Employer Property Rights vs Human Rights

Two conflicts of employer property rights vs the rights of employees have come up in different places, but with similar questions of priority and principle.  In both cases employers have taken what is a legally and morally untenable position that their right to control their property is a superior consideration to the rights of their employees while on that property.

In Tennessee the "Guns in Trunks" bill makes it illegal for an employer to terminate or discipline a state-licensed Conceal and Carry permit holder for keeping a gun in their vehicle on company property.  The essence of the law is that the permit holder's right of self defense should not be compromised throughout the entire day, nor their job endangered,  because they spend part of that day on the property of an employer with a no-guns policy. The Tennessee Chamber of Commerce and gun-control advocates have opposed the law on the basis of safety.

Those policies, just so you know, have exceptionally little to do with safety: they are about liability protection for the employer. I've written several handbooks and you can trust me on this.

The other property rights issue comes out of my Church, as the United States Council of Catholic Bishops (USCCB) opposes the Health Care Reform law's contraceptive mandate.  They have chosen to fight the law in court, not just based upon religious conscience, but on the basis of private property rights.  Their theory is that Catholic workplaces such as hospitals, schools, and clinics, are private property.  It is, in their view, an offense against religious liberty that their funds on their property have to fund something they find to be morally wrong.

The problem is that these institutions (1) are open to the public and (2) hire non-Catholic employees and (3) take federal Medicare and Medicaid reimbursements drawn largely from non-Catholic taxpayers. How you apply controls assigned to "private property" to those facilities and circumstances is anyone's guess.

To believe the claims in either of these examples is to accept the position that a landowner's right to control his or her own property extends to an ability to control the non-work personal conduct of all who set foot on that property.  As an employer that is clearly and overreach. In the case of the USCCB, accepting their position extends their right of control past their property lines and into the private reproductive choices of their employees.

Just for clarity, stepping away from the employer/employee context momentarily, I would totally support the USCCB if those facilities accepted no public funds and hired only Catholics.  Once you step into the public arena and accept public funds the rules change.

People are more important than property. As such individual rights should always trump property rights, lest the individual become on the level with and synonymous with property.   As these conflicts wind their way through courts and legislatures, look for the law to eventually uphold that concept. The alternative is a plantation mentality that is contrary to our American ideals.

_____

**TASKS**
1. In the post on employer property rights, quote the passage from "Two conflicts of" up to and including "while on that property.".
2. Answer these questions about the post on employer property rights:
(a) Who has opposed the Tennessee "Guns in Trunks" law?
(b) Which Catholic workplaces does the post name as examples?
(c) Under what conditions would the writer totally support the USCCB?
The entries after this point come from a separate source.

**EXTRACTED ENTRIES**
_____

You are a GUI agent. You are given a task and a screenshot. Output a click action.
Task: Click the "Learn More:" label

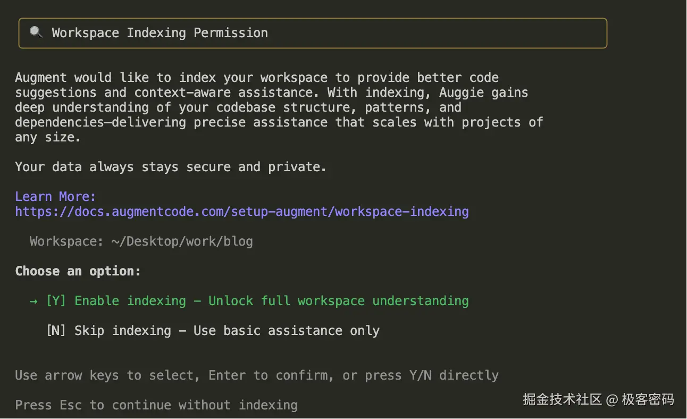point(55,197)
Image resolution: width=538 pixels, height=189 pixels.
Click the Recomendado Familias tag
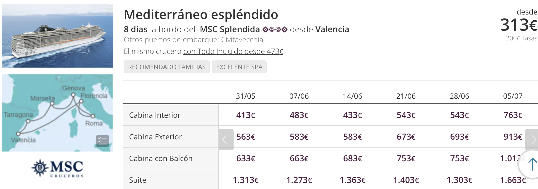point(167,67)
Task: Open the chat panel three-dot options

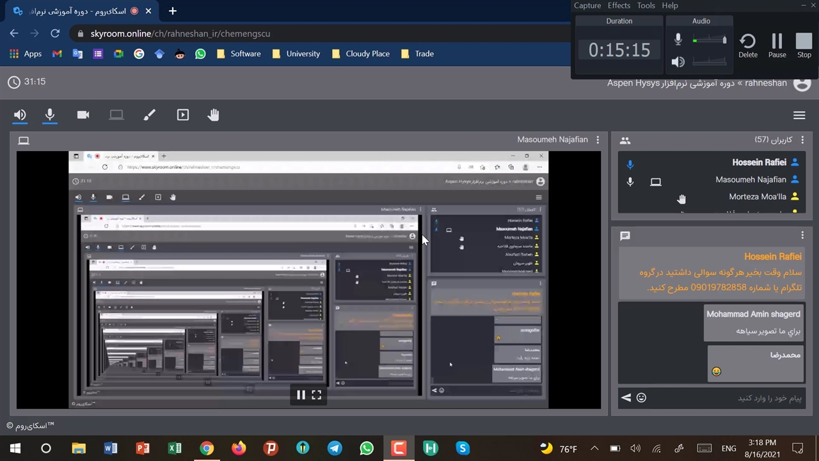Action: (x=802, y=236)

_____

**TASK ANSWERS**
1.
Two conflicts of employer property rights vs the rights of employees have come up in different places, but with similar questions of priority and principle.  In both cases employers have taken what is a legally and morally untenable position that their right to control their property is a superior consideration to the rights of their employees while on that property.

2.
(a) The Tennessee Chamber of Commerce and gun-control advocates.
(b) Hospitals, schools, and clinics.
(c) If those facilities accepted no public funds and hired only Catholics.